((

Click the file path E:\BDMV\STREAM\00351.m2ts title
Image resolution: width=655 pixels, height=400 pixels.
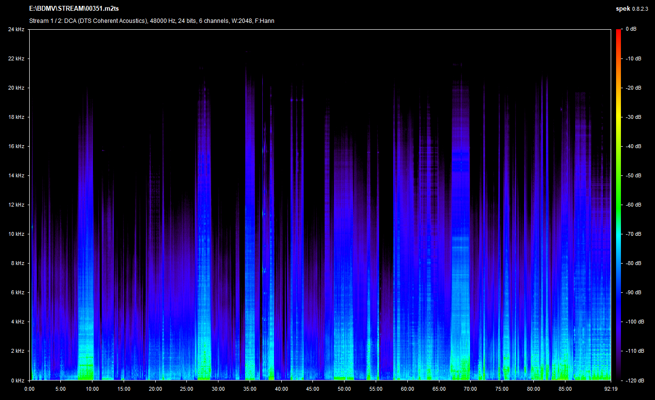click(73, 9)
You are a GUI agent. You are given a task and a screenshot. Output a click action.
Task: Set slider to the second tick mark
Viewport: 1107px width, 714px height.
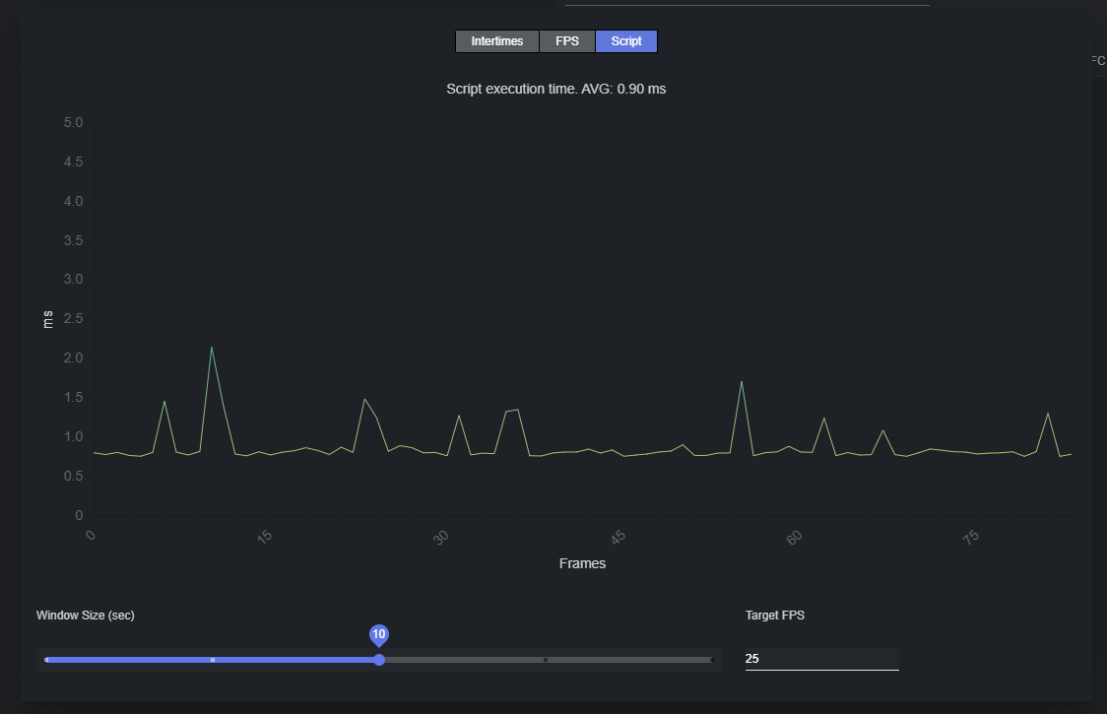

))

- _Exercise prompt_
All the lines above are to be reproduced exactly, except the pictures.

- _Result of this exercise_
Click the file path E:\BDMV\STREAM\00351.m2ts title
Image resolution: width=655 pixels, height=400 pixels.
click(73, 9)
You are a GUI agent. You are given a task and a screenshot. Output a click action.
Task: Set slider to the second tick mark
Viewport: 1107px width, 714px height.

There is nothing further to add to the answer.